À ce stade-ci, on a fait parvenir des lettres aux gouvernements provincial et fédéral, explique le président de l'AFO, Carol Jolin.

Carol Jolin dans un hall de l'Assemblée législative avec des colones en marbre.

Le président de l'Assemblée de la francophonie de l'Ontario, Carol Jolin.

Photo : Radio-Canada

Ce qu’on demande, c’est un moratoire sur les cours en français pour un an pour pouvoir évaluer la situation.
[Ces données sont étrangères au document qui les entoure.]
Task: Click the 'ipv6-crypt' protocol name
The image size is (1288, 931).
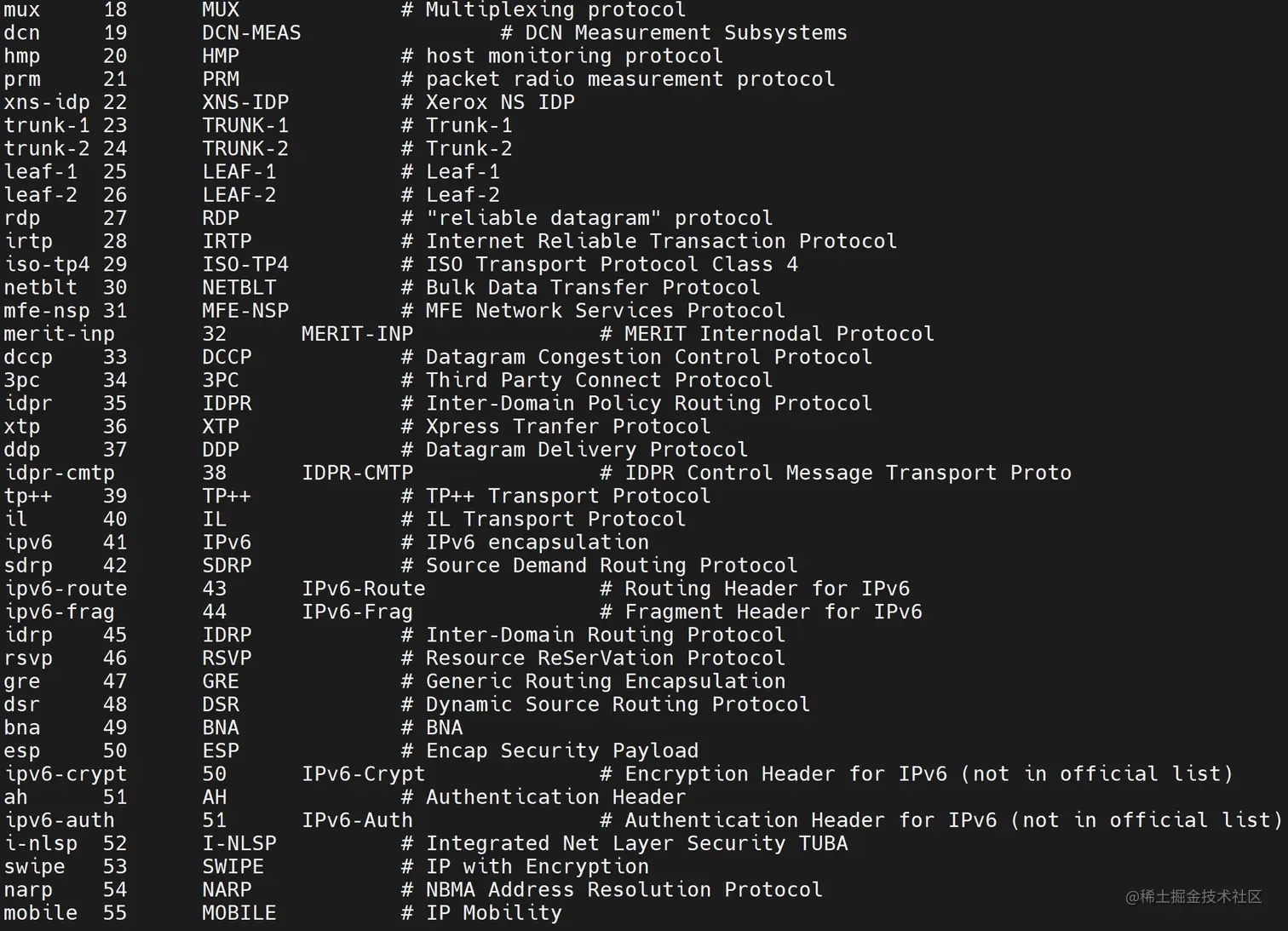Action: tap(66, 774)
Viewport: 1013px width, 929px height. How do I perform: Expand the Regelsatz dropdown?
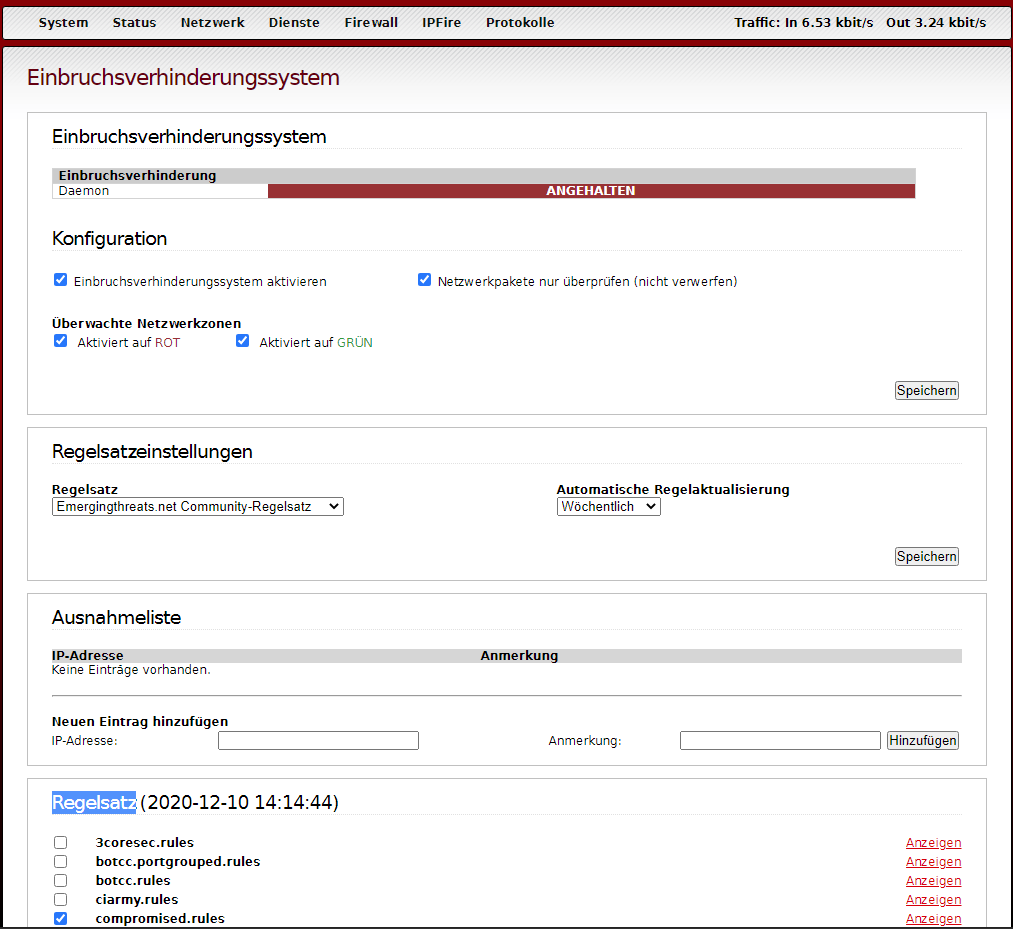197,507
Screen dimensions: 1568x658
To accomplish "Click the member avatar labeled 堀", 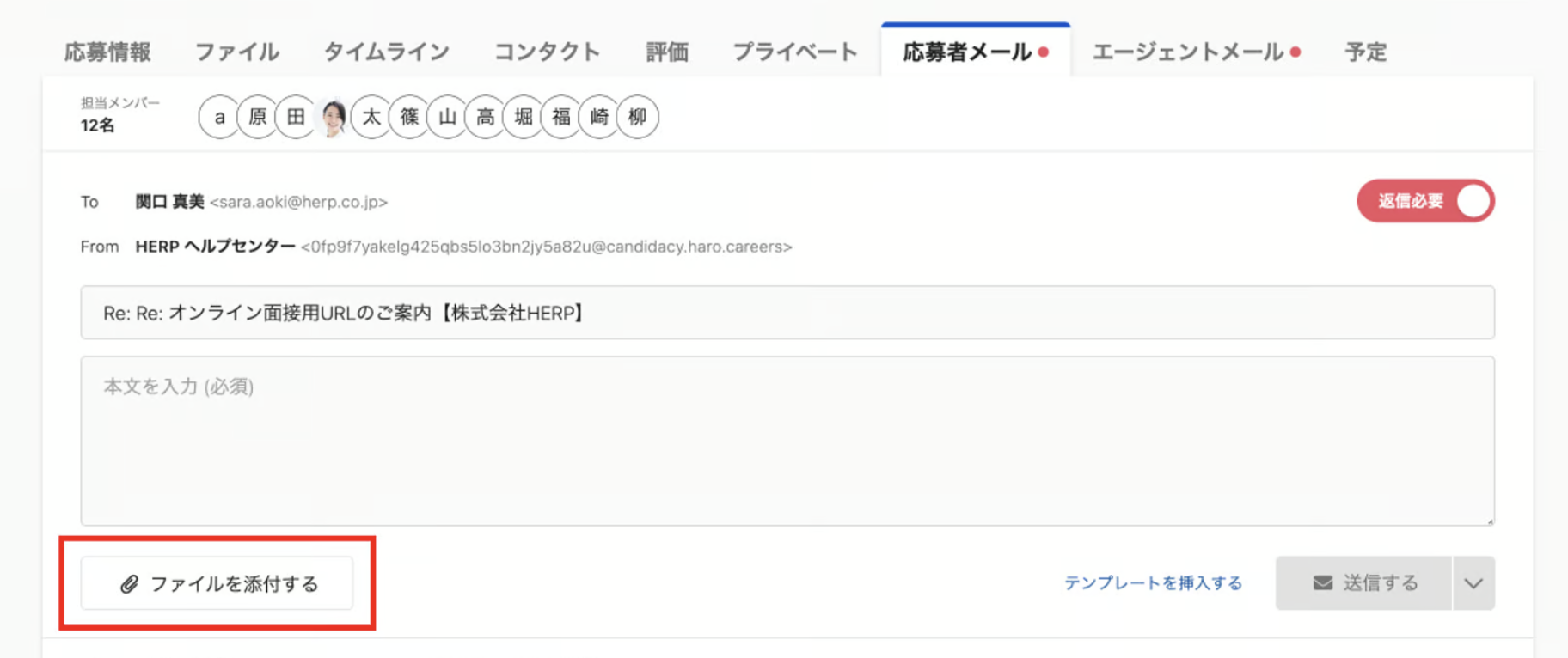I will (x=524, y=117).
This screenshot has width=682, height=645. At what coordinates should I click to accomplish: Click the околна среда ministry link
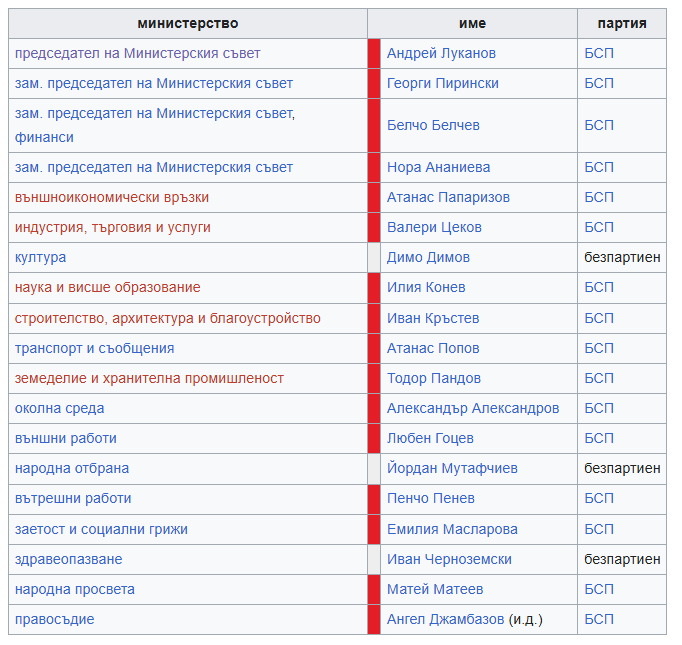60,408
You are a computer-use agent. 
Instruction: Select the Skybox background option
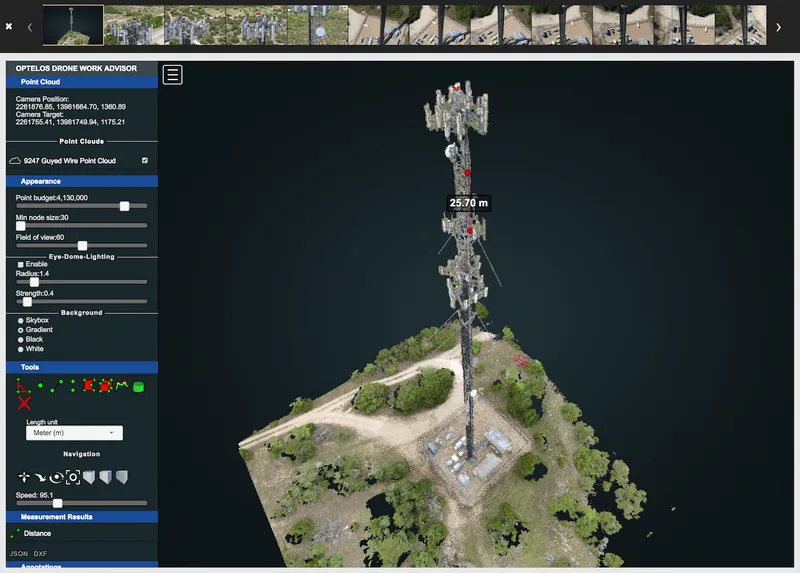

Une citation de :Carol Jolin, président de l'Assemblée de la francophonie de l'Ontario

M. Jolin demande aussi à s'asseoir avec le gouvernement, l'Université de Sudbury, la communauté franco-ontarienne, en vue d'assurer la pérennité de la programmation francophone dans le Moyen-Nord.

Le fédéral prêt à aider

Le premier ministre du Canada, Justin Trudeau, a affirmé être très préoccupé par la situation à l’Université Laurentienne.

Je peux vous assurer que la ministre Joly est en contact avec son homologue au sein du gouvernement de l’Ontario pour voir leur plan pour protéger cette institution importante.

Une citation de :Justin Trudeau, premier ministre du Canada

Et, oui, le gouvernement fédéral sera là pour aider, a ajouté M. Trudeau, mais c’est à la province de définir la marche à suivre.

Dans une lettre dont Radio-Canada a obtenu une copie, la ministre du Développement économique et des Langues officielles, Mélanie Joly, presse le gouvernement Ford d’agir.

La ministre Mulroney et le ministre Romano ont reçu une lettre de la ministre Joly à 13 h 24 aujourd'hui. Nous étudions la lettre et nous y répondrons sous peu, indique Natasha Tremblay, l'attaché de presse de Caroline Mulroney.

Une motion déposée mardi par le Bloc québécois, qui demandait notamment que la Chambre réitère sa solidarité envers la communauté franco-ontarienne, a été appuyée par tous les partis fédéraux.